■ TEXTE PROPOSÉ:
********************
Il arrive dans ses bureaux (dans lesquels trône une statue de homard géant) en tourbillonnant : « J’ai goûté un Chenin incroyable, j’en avais jamais bu un comme ça, tu m’en commandes une douzaine ? » A 60 ans Alain Passard, chef de l’Arpège, a toujours la fougue et l’inspiration d’un jeune homme quand il parle cuisine.

Cuisinier, il a toujours voulu l’être : « A 14 ans j’avais déjà envie de faire des trucs. Je me rappelle d’une salade de pomme de terre, dans laquelle j’avais mis de l’huile d’olive, des herbes, et "pfouuuu" j’ai eu envie d'ajouter un petit verre de vin blanc. Le blanc du vin avec le jaune pâle de la pomme de terre ça marchait bien. » Car depuis que le chef cuisine essentiellement des légumes, il pense aussi ses plats comme des tableaux. Avec des associations de couleurs. Avant de les cuisiner le chef les couche d’ailleurs sur le papier. « Tous mes plats sont dessinés au millimètre. »

Et d’où lui vient cette inspiration ? « La création n’est jamais systématique : une couleur de cheveux, le regard, je capte quelque chose qui va m’entraîner vers une nouveauté, ça peut être la texture d’un radis noir, la couleur d’un céleri rave. Je suis un capteur » explique le chef en agitant ses mains, en caressant le dos d’une revue tout en nous regardant avec ses yeux bleus perçants.
********************
■ ENTRÉES FOURNIES:

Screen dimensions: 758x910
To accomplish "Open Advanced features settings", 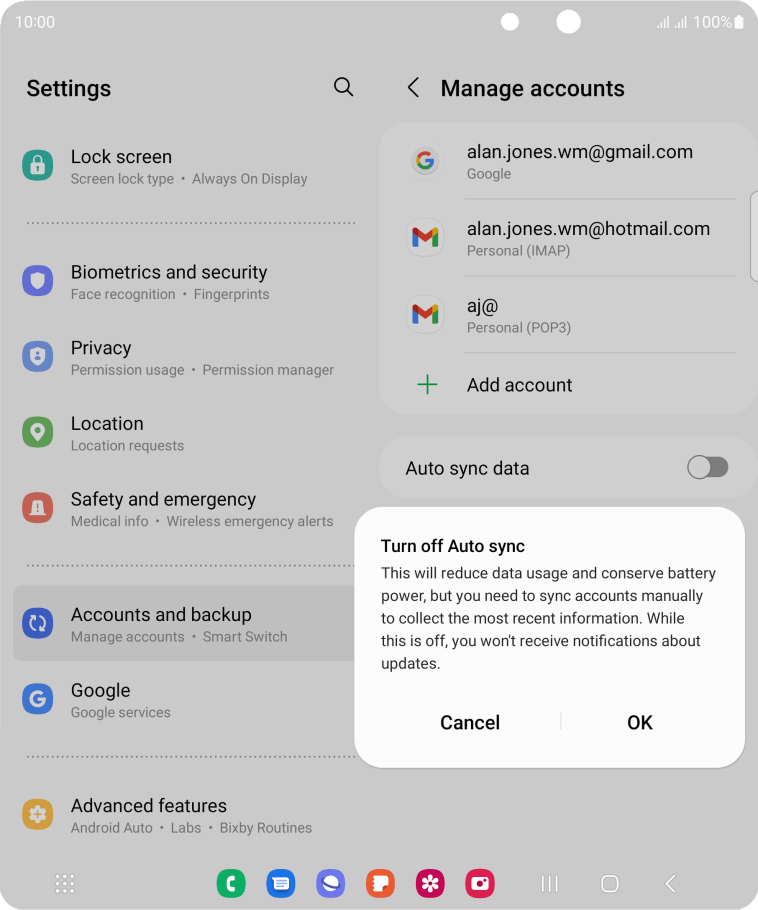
********************
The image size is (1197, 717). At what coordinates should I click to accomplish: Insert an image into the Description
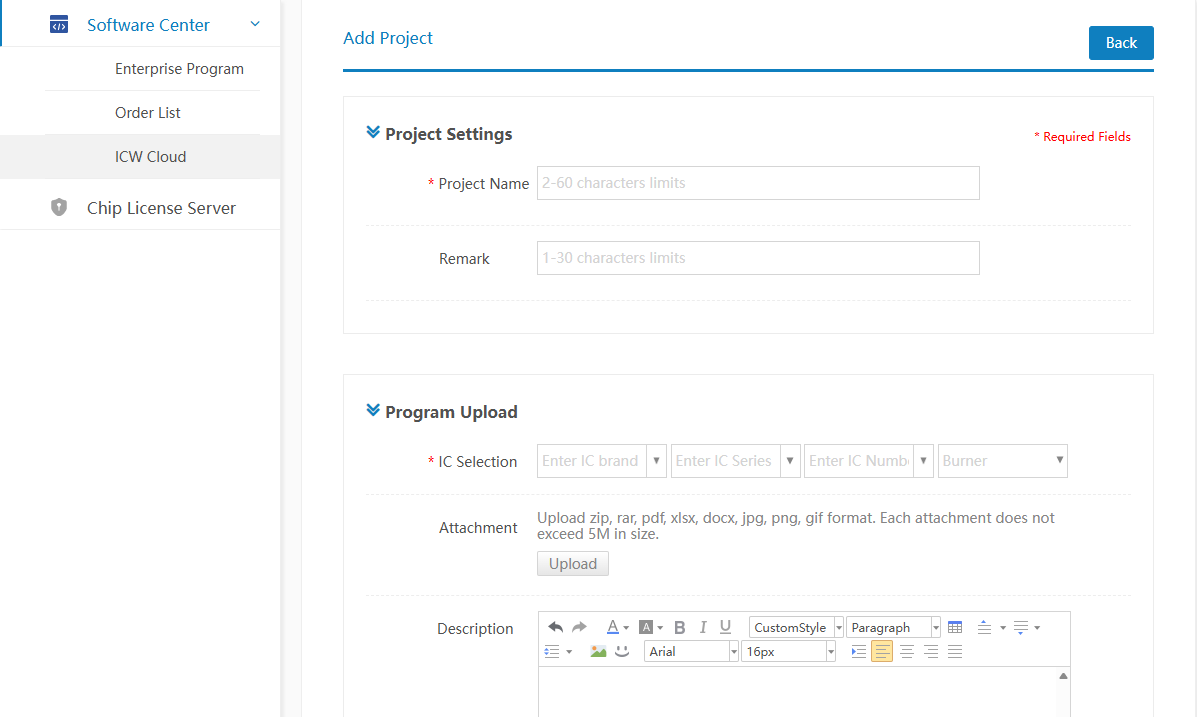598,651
********************
■ CONSIGNES:
• 1. Répondez à ces questions sur le portrait d'Alain Passard :
(a) Quel âge a le chef de l'Arpège ?
(b) Qu'a-t-il eu envie d'ajouter à sa salade de pomme de terre ?
(c) À quoi le chef se compare-t-il lorsqu'il parle de son inspiration ?
• 2. Poursuivez le portrait d'Alain Passard après sa dernière phrase.
Les entrées sont tirées d'une source distincte.

■ CORRIGÉ:
• 1.
(a) Il a 60 ans.
(b) Il a eu envie d'y ajouter un petit verre de vin blanc.
(c) Il se compare à un capteur.

• 2.
Sushi de betterave ©Dos Santos

La fin du règne animal

Un capteur, peut-être, un précurseur c’est évident, quand il y a une quinzaine d’années il décide de travailler quasiment exclusivement les légumes. « J’ai eu des belles années avec le tissu animal mais j’ai eu envie de changer de couleur, comme un peintre. » Le choix peut paraître déraisonnable quand on sait ce qu’implique l’économie d’un étoilé. Pour Passard, il a été salutaire : « Ca m’a donné une totale liberté, j’ai changé de métier. J’ai pu explorer ce que personne n’avait encore exploré. A cette époque dans les étoilés, la carte était partout la même : turbot, homard... »

Ces plats classiques, le chef ne les a pas pour autant abandonnés, mais son menu 100 % légumes représente tout de même la moitié des commandes des clients. Tous les légumes et les fruits sont issus de ses deux potagers dans la Sarthe et dans l’Eure et de son verger dans la Manche. Evidemment sa cuisine reste celle d’un étoilé avec des plats délicats et élaborés comme le céleri-sotto, risotto de céleri, ou un sushi de betterave d’une délicatesse incroyable.

La belle main

Ce qui importe au chef autant que la qualité des produits, c’est la beauté du geste : « Avec le temps, la main devient de plus en plus belle, on élimine les gestes superflus. Comme les peintres, il faut devenir de vrais créatifs : effacer la main, gommer le geste. »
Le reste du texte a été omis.